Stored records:
#####
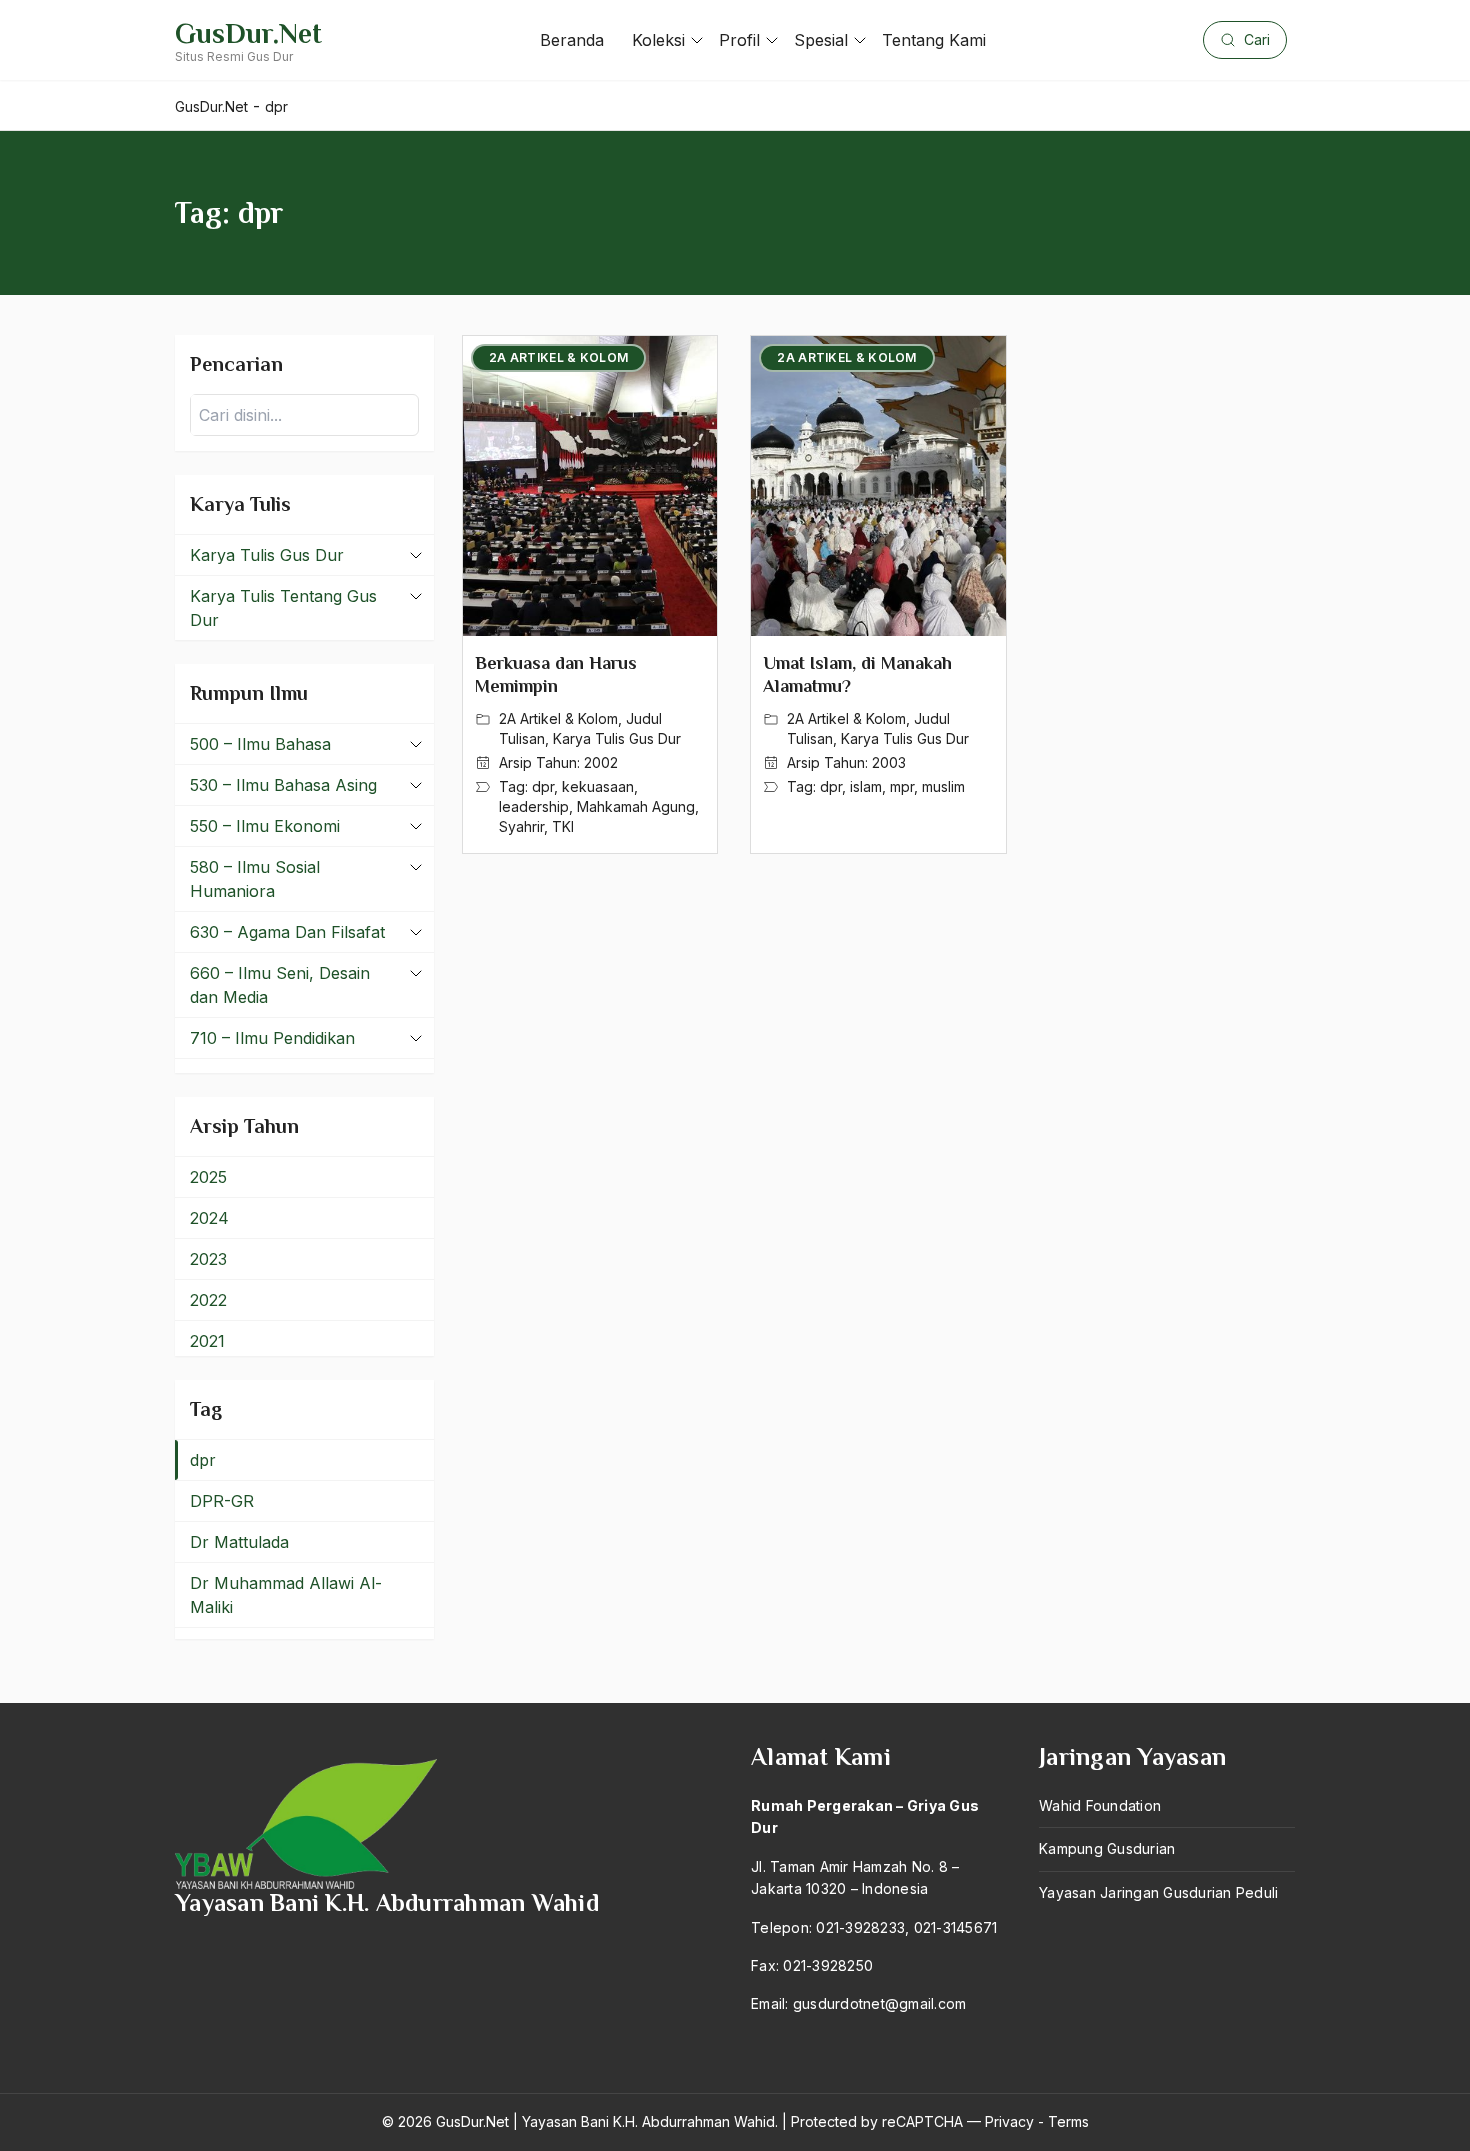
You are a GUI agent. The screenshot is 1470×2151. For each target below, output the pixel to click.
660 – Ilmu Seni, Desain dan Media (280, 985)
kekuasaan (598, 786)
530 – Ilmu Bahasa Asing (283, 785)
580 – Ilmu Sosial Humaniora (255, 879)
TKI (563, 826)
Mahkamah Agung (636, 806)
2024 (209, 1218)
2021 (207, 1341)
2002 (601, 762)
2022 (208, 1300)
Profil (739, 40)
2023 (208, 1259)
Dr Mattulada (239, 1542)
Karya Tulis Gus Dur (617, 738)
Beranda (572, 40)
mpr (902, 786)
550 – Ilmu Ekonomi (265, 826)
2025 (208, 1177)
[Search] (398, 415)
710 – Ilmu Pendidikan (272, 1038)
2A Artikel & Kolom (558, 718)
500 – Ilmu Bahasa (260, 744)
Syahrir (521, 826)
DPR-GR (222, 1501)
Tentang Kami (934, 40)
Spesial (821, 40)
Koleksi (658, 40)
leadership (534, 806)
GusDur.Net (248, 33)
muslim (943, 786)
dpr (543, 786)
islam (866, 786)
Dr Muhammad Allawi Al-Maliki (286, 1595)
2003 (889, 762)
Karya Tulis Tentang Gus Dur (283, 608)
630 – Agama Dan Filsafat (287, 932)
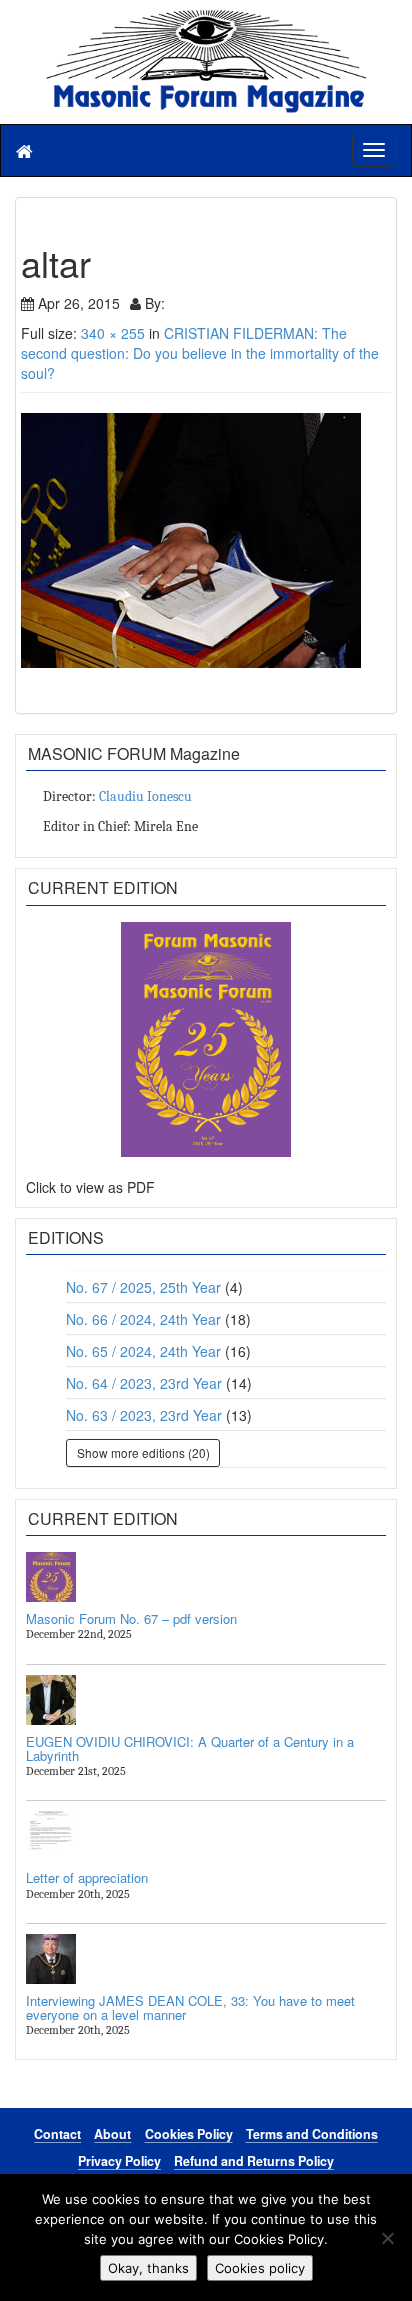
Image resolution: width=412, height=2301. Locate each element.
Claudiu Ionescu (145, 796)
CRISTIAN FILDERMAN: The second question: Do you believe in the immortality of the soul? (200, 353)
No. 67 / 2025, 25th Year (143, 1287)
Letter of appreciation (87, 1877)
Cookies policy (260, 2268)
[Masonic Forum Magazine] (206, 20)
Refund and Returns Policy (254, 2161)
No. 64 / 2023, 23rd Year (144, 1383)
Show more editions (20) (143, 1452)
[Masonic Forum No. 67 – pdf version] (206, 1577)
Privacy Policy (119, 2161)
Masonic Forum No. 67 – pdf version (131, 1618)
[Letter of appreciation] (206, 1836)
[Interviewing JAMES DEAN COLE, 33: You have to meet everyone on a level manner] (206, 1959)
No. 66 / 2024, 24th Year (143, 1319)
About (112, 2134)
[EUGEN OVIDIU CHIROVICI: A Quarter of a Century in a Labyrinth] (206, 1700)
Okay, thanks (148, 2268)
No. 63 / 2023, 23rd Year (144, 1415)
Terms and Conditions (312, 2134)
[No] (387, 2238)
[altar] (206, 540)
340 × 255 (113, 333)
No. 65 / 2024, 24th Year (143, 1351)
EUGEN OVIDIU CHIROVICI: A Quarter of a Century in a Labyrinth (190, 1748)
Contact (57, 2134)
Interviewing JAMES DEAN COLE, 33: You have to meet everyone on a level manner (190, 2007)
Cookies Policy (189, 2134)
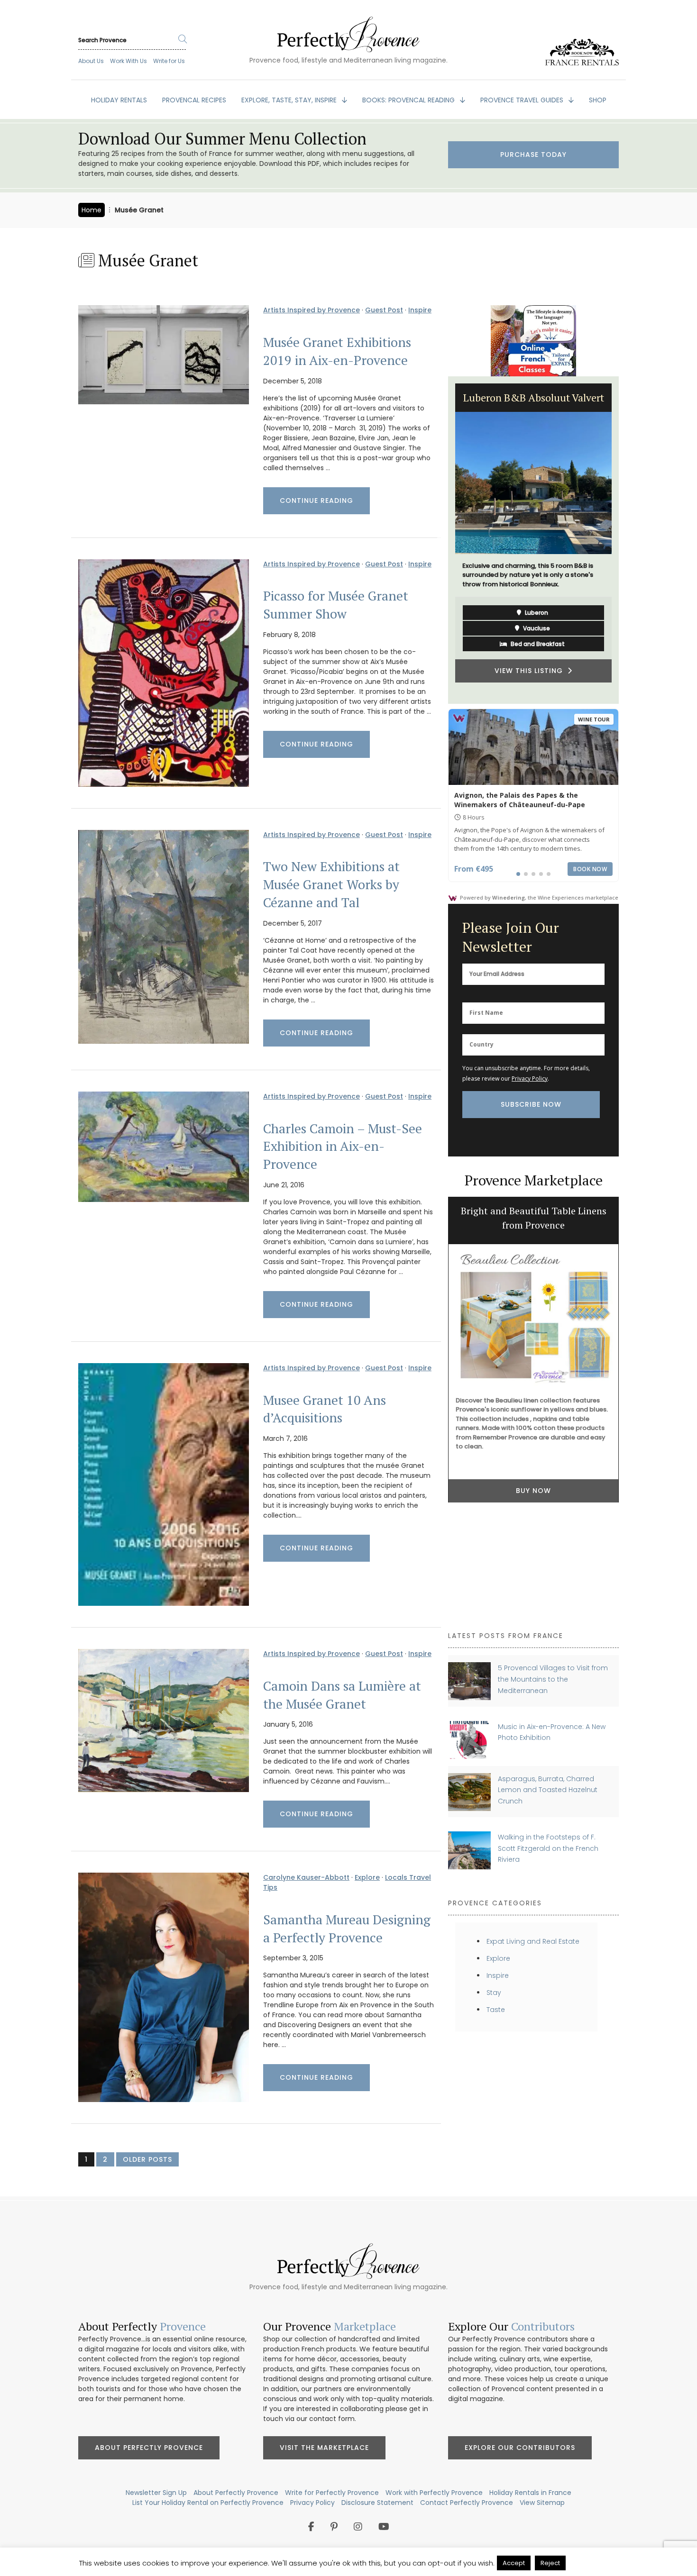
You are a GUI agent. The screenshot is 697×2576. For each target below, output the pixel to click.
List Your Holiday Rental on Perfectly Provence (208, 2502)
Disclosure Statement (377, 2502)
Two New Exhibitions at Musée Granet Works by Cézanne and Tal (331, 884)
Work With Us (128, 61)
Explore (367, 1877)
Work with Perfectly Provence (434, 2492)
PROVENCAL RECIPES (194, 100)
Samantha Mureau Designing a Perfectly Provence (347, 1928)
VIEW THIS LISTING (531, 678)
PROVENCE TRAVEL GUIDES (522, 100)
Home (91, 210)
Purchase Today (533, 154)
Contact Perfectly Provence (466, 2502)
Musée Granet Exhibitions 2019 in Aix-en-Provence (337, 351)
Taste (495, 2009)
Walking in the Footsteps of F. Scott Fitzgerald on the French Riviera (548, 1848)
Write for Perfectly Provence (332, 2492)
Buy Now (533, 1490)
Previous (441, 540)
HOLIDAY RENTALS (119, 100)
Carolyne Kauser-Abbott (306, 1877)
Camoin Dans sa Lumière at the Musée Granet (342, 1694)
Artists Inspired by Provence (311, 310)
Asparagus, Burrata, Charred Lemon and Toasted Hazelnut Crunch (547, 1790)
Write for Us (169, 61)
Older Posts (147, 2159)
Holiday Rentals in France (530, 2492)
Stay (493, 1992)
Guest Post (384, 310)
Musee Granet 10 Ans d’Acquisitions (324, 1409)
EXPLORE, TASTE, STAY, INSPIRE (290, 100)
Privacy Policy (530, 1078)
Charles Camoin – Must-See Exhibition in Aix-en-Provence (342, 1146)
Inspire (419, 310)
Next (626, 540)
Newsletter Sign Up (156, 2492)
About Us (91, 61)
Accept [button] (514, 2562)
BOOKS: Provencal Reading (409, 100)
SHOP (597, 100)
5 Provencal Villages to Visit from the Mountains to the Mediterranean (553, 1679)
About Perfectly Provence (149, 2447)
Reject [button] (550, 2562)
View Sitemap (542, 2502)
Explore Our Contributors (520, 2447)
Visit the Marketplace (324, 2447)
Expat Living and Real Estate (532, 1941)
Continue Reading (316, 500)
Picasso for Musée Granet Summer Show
#####
▶ _WHAT THE TASK ASKS_: All entries must come back exactly as written, though without their pictures.

▶ _PROBLEM SOLUTION_:
You are a GUI agent. The screenshot is 1470×2151. For each target below, output the pixel to click.
660 – Ilmu Seni, Desain dan Media (280, 985)
kekuasaan (598, 786)
530 – Ilmu Bahasa Asing (283, 785)
580 – Ilmu Sosial Humaniora (255, 879)
TKI (563, 826)
Mahkamah Agung (636, 806)
2024 (209, 1218)
2021 (207, 1341)
2002 (601, 762)
2022 (208, 1300)
Profil (739, 40)
2023 (208, 1259)
Dr Mattulada (239, 1542)
Karya Tulis Gus Dur (617, 738)
Beranda (572, 40)
mpr (902, 786)
550 – Ilmu Ekonomi (265, 826)
2025 (208, 1177)
[Search] (398, 415)
710 – Ilmu Pendidikan (272, 1038)
2A Artikel & Kolom (558, 718)
500 – Ilmu Bahasa (260, 744)
Syahrir (521, 826)
DPR-GR (222, 1501)
Tentang Kami (934, 40)
Spesial (821, 40)
Koleksi (658, 40)
leadership (534, 806)
GusDur.Net (248, 33)
muslim (943, 786)
dpr (543, 786)
islam (866, 786)
Dr Muhammad Allawi Al-Maliki (286, 1595)
2003 (889, 762)
Karya Tulis Tentang Gus Dur (283, 608)
630 – Agama Dan Filsafat (287, 932)
Image resolution: width=412, height=2301. Locate each element.
Claudiu Ionescu (145, 796)
CRISTIAN FILDERMAN: The second question: Do you believe in the immortality of the soul? (200, 353)
No. 67 / 2025, 25th Year (143, 1287)
Letter of appreciation (87, 1877)
Cookies policy (260, 2268)
[Masonic Forum Magazine] (206, 20)
Refund and Returns Policy (254, 2161)
No. 64 / 2023, 23rd Year (144, 1383)
Show more editions (20) (143, 1452)
[Masonic Forum No. 67 – pdf version] (206, 1577)
Privacy Policy (119, 2161)
Masonic Forum No. 67 – pdf version (131, 1618)
[Letter of appreciation] (206, 1836)
[Interviewing JAMES DEAN COLE, 33: You have to meet everyone on a level manner] (206, 1959)
No. 66 / 2024, 24th Year (143, 1319)
About (112, 2134)
[EUGEN OVIDIU CHIROVICI: A Quarter of a Century in a Labyrinth] (206, 1700)
Okay, thanks (148, 2268)
No. 63 / 2023, 23rd Year (144, 1415)
Terms and Conditions (312, 2134)
[No] (387, 2238)
[altar] (206, 540)
340 × 255 (113, 333)
No. 65 / 2024, 24th Year (143, 1351)
EUGEN OVIDIU CHIROVICI: A Quarter of a Century in a Labyrinth (190, 1748)
Contact (57, 2134)
Interviewing JAMES DEAN COLE, 33: You have to meet everyone on a level manner (190, 2007)
Cookies Policy (189, 2134)
You are a GUI agent. The screenshot is 697×2576. For each target below, output the pixel to click.
List Your Holiday Rental on Perfectly Provence (208, 2502)
Disclosure Statement (377, 2502)
Two New Exhibitions at Musée Granet Works by Cézanne and Tal (331, 884)
Work With Us (128, 61)
Explore (367, 1877)
Work with Perfectly Provence (434, 2492)
PROVENCAL RECIPES (194, 100)
Samantha Mureau Designing a Perfectly Provence (347, 1928)
VIEW THIS LISTING (531, 678)
PROVENCE TRAVEL GUIDES (522, 100)
Home (91, 210)
Purchase Today (533, 154)
Contact Perfectly Provence (466, 2502)
Musée Granet Exhibitions 2019 in Aix-en-Provence (337, 351)
Taste (495, 2009)
Walking in the Footsteps of F. Scott Fitzgerald on the French Riviera (548, 1848)
Write for Perfectly Provence (332, 2492)
Buy Now (533, 1490)
Previous (441, 540)
HOLIDAY RENTALS (119, 100)
Carolyne Kauser-Abbott (306, 1877)
Camoin Dans sa Lumière at the Musée Granet (342, 1694)
Artists Inspired by Provence (311, 310)
Asparagus, Burrata, Charred Lemon and Toasted Hazelnut Crunch (547, 1790)
Write for Us (169, 61)
Older Posts (147, 2159)
Holiday Rentals in France (530, 2492)
Stay (493, 1992)
Guest Post (384, 310)
Musee Granet 10 Ans d’Acquisitions (324, 1409)
EXPLORE, TASTE, STAY, INSPIRE (290, 100)
Privacy Policy (530, 1078)
Charles Camoin – Must-See Exhibition in Aix-en-Provence (342, 1146)
Inspire (419, 310)
Next (626, 540)
Newsletter Sign Up (156, 2492)
About Us (91, 61)
Accept [button] (514, 2562)
BOOKS: Provencal Reading (409, 100)
SHOP (597, 100)
5 Provencal Villages to Visit from the Mountains to the Mediterranean (553, 1679)
About Perfectly Provence (149, 2447)
Reject [button] (550, 2562)
View Sitemap (542, 2502)
Explore Our Contributors (520, 2447)
Visit the Marketplace (324, 2447)
Expat Living and Real Estate (532, 1941)
Continue Reading (316, 500)
Picasso for Musée Granet Summer Show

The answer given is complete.